All agents start out maximizing their rush factor at 1.0, and quickly accrue 10+ QA failures. After the first 10-day sprint, the agents realize maxing out the rush factor is not effective:

Agent 2, Day 10 Sprint 1 Summary: “A consistent rush_factor of 1.00 across multiple days directly correlated with a KPI change of +0.00, indicating that higher urgency did not yield positive QA results. Reducing the rush_factor to 0.50 on T5 (ticket 5) allowed for a successful QA outcome on Day 9, generating +9 KPI points after numerous failures — illustrating a clear link between lowered urgency and increased QA acceptance.”

Then they start testing lower and lower rush_factors and successfully converge on optimality.

Agent 1, Day 40 Sprint 4 Summary: “Lower rush_factors such as 0.30 for T37 and 0.50 for T31 produced successful QA outcomes, contributing to total KPI changes of +18 and +15 on days 21 and 23 respectively.”

Agent 0, Day 50 Sprint 5 Summary: “Focusing on tickets with lower rush_factors, especially those at 0.30, yielded significant KPI gains — a cumulative increase of +45 over several successful QA submissions — underscoring the importance of strategic ticket selection.”

Line chart: daily average agent rush factor over 60 days, starting at 1.0, stabilizing near 0.5 from day 13, then trending down toward 0.2–0.3 — Daily average agent rush factor (60 days).

Line chart: 3-day moving average rush factor over 60 days, crossing and holding near 0.5 in the second week, then declining with volatility — 3-day moving average rush factor.

Bar chart: QA failures per day over 60 days, high in the first two weeks then dropping to mostly zero or one after day 13 — QA failures over 60 days.

Agents dropped to a 0.5 rush_factor policy in 13 days, then slowly decreased towards the optimal 0.3 around day 45. The drop in average rush_factor dramatically reduced QA failures to almost none after day 45.
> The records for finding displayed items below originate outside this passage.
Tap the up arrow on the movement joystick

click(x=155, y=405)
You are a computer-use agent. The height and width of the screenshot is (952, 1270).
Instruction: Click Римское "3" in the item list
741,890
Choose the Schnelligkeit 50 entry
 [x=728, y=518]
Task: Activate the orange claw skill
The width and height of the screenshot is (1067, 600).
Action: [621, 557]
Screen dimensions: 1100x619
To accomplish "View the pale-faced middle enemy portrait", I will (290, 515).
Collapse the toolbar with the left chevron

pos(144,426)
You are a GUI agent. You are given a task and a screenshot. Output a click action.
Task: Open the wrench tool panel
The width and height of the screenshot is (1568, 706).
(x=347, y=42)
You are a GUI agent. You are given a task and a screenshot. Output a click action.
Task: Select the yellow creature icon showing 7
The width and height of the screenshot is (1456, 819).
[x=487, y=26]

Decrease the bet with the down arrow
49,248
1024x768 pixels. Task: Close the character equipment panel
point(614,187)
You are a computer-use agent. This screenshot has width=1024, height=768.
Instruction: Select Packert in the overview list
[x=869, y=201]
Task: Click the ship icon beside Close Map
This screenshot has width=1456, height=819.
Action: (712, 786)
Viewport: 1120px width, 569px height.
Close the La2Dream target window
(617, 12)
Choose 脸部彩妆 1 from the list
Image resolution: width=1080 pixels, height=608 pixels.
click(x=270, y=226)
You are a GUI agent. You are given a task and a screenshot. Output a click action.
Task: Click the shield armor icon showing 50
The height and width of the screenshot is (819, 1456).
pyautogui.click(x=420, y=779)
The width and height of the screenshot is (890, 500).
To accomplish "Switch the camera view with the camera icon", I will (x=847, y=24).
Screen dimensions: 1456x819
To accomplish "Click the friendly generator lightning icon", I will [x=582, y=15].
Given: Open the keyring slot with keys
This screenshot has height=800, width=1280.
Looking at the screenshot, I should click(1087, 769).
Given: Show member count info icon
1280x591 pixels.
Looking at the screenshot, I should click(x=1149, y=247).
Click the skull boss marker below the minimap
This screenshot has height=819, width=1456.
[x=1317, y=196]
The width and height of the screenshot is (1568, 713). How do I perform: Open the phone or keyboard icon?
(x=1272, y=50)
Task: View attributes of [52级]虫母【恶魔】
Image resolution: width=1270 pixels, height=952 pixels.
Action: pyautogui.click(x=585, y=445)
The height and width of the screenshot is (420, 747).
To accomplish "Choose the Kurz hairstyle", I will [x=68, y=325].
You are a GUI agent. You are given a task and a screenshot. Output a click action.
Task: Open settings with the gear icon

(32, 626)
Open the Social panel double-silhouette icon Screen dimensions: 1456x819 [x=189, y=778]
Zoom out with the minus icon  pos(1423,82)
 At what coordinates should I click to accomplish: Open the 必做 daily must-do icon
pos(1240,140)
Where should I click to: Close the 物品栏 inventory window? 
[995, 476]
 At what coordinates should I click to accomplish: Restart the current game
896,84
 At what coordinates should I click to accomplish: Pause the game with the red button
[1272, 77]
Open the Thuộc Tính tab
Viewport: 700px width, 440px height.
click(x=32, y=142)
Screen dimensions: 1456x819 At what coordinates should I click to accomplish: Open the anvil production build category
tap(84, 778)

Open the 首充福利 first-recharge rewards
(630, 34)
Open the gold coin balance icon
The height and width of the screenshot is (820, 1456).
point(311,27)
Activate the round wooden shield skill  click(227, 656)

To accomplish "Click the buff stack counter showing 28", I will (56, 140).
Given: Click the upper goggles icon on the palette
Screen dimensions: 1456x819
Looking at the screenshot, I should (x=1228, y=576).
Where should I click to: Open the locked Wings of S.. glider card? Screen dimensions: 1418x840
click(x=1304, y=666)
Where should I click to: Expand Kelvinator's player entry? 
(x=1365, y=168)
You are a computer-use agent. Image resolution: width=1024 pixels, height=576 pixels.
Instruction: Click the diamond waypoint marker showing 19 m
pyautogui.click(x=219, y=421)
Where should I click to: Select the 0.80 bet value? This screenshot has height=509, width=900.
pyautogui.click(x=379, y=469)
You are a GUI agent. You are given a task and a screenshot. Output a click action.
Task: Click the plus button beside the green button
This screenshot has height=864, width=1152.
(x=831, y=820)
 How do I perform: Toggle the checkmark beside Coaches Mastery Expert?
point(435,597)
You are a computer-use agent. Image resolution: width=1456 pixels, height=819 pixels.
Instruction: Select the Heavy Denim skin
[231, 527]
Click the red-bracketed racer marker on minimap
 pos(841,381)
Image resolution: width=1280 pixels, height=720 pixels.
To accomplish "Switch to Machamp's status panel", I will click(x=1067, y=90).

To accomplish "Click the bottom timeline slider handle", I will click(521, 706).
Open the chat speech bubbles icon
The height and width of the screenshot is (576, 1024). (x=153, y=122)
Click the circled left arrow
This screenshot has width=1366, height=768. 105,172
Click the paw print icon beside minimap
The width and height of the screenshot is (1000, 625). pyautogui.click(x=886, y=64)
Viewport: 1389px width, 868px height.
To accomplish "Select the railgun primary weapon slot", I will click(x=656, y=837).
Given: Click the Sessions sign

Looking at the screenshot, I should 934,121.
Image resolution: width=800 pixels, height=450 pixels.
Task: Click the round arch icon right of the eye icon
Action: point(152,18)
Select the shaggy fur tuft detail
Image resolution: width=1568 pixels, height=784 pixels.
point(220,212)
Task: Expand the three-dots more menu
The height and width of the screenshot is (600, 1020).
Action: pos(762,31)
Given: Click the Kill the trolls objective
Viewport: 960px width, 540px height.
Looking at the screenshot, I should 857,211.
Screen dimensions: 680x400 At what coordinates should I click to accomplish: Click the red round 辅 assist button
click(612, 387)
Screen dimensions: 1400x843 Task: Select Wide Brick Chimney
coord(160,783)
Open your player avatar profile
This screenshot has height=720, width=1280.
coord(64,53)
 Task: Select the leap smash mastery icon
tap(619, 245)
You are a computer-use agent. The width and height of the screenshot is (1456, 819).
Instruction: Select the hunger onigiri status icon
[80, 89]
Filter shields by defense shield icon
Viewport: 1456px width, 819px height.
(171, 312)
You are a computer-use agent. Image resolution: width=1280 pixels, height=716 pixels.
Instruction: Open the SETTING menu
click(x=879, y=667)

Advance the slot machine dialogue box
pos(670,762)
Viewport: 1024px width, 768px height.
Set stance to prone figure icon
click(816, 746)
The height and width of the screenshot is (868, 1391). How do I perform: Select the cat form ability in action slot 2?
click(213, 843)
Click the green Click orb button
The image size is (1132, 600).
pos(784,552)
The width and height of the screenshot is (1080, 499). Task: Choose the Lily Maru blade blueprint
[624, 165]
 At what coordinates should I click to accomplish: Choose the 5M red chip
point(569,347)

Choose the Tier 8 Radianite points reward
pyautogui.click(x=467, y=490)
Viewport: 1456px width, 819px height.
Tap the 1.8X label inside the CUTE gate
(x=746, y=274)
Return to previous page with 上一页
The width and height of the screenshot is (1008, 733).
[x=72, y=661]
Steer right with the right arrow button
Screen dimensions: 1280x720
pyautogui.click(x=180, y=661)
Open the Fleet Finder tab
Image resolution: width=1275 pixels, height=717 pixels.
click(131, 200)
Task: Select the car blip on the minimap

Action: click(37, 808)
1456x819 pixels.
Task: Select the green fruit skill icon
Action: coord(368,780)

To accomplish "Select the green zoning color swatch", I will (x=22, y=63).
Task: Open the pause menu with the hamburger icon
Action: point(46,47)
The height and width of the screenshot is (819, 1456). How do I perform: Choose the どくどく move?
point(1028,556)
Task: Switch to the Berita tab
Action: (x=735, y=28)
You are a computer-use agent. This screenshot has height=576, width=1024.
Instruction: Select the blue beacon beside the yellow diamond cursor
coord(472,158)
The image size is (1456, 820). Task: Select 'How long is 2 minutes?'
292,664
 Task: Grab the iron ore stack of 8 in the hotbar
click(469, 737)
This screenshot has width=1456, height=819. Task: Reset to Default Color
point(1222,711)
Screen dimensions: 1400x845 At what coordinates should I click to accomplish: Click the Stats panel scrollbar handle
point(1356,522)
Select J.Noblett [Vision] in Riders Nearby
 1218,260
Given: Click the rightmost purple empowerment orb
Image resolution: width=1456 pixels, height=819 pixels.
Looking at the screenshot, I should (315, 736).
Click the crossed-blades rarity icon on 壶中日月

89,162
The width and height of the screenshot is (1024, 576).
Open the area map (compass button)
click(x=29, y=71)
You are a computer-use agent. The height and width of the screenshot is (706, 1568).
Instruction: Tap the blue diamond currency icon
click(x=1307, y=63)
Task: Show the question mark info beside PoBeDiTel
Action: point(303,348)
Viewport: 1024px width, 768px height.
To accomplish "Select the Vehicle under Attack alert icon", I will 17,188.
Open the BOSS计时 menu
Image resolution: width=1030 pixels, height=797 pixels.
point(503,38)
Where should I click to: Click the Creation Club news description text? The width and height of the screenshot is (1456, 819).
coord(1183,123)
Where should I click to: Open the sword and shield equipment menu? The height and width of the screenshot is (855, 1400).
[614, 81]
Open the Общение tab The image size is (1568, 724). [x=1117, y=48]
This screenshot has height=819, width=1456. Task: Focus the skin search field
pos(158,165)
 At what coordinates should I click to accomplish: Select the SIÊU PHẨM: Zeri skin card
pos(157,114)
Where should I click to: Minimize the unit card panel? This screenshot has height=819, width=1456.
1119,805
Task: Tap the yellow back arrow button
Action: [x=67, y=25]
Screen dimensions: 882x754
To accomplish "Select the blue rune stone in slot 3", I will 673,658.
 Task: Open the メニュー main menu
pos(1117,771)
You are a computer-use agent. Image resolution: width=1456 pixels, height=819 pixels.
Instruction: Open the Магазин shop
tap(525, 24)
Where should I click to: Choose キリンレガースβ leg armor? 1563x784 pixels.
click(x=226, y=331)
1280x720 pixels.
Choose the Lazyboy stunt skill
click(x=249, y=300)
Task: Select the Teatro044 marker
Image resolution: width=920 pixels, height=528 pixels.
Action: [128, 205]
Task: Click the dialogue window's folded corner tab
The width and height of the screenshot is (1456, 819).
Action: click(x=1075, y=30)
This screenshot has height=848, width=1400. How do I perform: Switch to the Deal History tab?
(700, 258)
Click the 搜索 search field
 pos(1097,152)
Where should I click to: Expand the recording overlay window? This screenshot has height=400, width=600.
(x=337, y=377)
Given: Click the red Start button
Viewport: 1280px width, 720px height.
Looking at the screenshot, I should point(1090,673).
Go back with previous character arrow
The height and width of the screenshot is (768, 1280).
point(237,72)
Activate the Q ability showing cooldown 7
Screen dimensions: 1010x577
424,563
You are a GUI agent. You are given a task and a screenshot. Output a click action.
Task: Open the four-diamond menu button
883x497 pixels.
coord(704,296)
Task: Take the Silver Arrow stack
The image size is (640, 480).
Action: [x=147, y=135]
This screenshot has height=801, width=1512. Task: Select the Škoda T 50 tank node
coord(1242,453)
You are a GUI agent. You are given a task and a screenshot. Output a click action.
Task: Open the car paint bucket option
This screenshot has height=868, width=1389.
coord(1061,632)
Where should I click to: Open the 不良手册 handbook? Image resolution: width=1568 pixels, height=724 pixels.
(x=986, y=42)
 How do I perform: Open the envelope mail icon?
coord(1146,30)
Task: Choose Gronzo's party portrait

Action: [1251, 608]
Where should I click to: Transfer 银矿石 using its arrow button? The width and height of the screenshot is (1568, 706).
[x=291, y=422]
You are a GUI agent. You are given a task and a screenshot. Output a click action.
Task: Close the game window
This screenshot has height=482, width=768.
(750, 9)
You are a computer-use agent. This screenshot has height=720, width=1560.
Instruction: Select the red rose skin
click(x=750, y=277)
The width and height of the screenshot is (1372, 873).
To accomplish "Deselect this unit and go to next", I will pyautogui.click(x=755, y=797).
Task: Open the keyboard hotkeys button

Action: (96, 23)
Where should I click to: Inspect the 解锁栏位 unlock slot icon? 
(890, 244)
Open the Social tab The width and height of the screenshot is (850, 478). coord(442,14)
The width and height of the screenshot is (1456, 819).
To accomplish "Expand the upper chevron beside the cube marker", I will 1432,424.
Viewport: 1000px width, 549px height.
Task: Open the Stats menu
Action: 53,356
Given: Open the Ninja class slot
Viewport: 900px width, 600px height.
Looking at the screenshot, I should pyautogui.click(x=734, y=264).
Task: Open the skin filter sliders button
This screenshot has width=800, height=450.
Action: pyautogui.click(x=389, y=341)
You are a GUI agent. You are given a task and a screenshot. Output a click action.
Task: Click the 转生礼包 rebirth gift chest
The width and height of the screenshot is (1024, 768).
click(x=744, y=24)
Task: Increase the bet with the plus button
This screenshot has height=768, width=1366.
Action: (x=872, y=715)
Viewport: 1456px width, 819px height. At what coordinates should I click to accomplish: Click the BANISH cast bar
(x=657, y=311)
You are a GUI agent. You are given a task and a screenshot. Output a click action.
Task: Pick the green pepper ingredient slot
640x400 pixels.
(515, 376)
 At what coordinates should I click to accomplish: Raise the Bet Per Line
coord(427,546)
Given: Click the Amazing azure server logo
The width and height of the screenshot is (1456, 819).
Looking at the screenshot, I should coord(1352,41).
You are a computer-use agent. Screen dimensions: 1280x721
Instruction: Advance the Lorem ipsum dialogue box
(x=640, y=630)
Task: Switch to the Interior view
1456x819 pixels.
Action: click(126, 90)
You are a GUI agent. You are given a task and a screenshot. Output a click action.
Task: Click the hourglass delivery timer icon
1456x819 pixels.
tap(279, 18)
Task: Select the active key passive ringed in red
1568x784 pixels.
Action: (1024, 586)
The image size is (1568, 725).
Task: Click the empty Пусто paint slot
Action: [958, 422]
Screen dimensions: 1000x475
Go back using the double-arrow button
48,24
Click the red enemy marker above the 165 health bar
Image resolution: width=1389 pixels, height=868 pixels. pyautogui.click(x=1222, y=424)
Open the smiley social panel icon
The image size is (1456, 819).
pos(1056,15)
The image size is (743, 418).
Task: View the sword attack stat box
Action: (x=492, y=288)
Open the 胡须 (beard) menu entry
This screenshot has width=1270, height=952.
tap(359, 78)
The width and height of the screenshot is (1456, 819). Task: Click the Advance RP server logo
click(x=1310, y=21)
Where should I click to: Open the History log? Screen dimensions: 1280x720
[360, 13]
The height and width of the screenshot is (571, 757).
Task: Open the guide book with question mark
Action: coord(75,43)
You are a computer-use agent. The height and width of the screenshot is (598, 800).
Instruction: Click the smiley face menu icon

Collaboration. Though agents are only told to maximize KPI, not explicitly whether this is team or individual KPI, they defaulted to interacting with each other positively, sharing their observations and strategy as early as day 11.

Day 11: “(dm) from 0: Focus on completing T19, T24, and T20 with a lower rush factor for higher QA success rates.”

Day 12: “Attention team: Let's focus on T18 and T20 for the remaining sprint with a rush factor of 0.5 to optimize our KPI outcomes.”

Even when other agents used less effort than they had available, there is no animosity among them whatsoever. Whether this reflects the model's training toward helpfulness and cooperation, or whether a longer simulation with stronger competitive pressure would eventually surface adversarial behavior, is an open question, and one worth exploring in future work.

Future work

This project served two purposes: a learning experience in how to build AI memory and feedback systems, and a learning experience in AI-to-AI interaction and collaboration.

On the memory side, the natural progression is a RAG system. Rather than compressing sprint history into a fixed 3-sentence summary, a RAG architecture would give agents access to a persistent vector store of all past events, retrieving the most relevant memories for any given decision. This would probably accelerate learning and the evolution of strategy.

On the collaboration side, agents communicate with each other and share ideas, but even though they are given a prompt that would promote selfishness, they have no animosity towards each other. Whether this reflects the model's training toward helpfulness and cooperation, or whether a longer simulation with stronger competitive pressure would eventually surface adversarial behavior, is an open question, and one worth exploring in future work.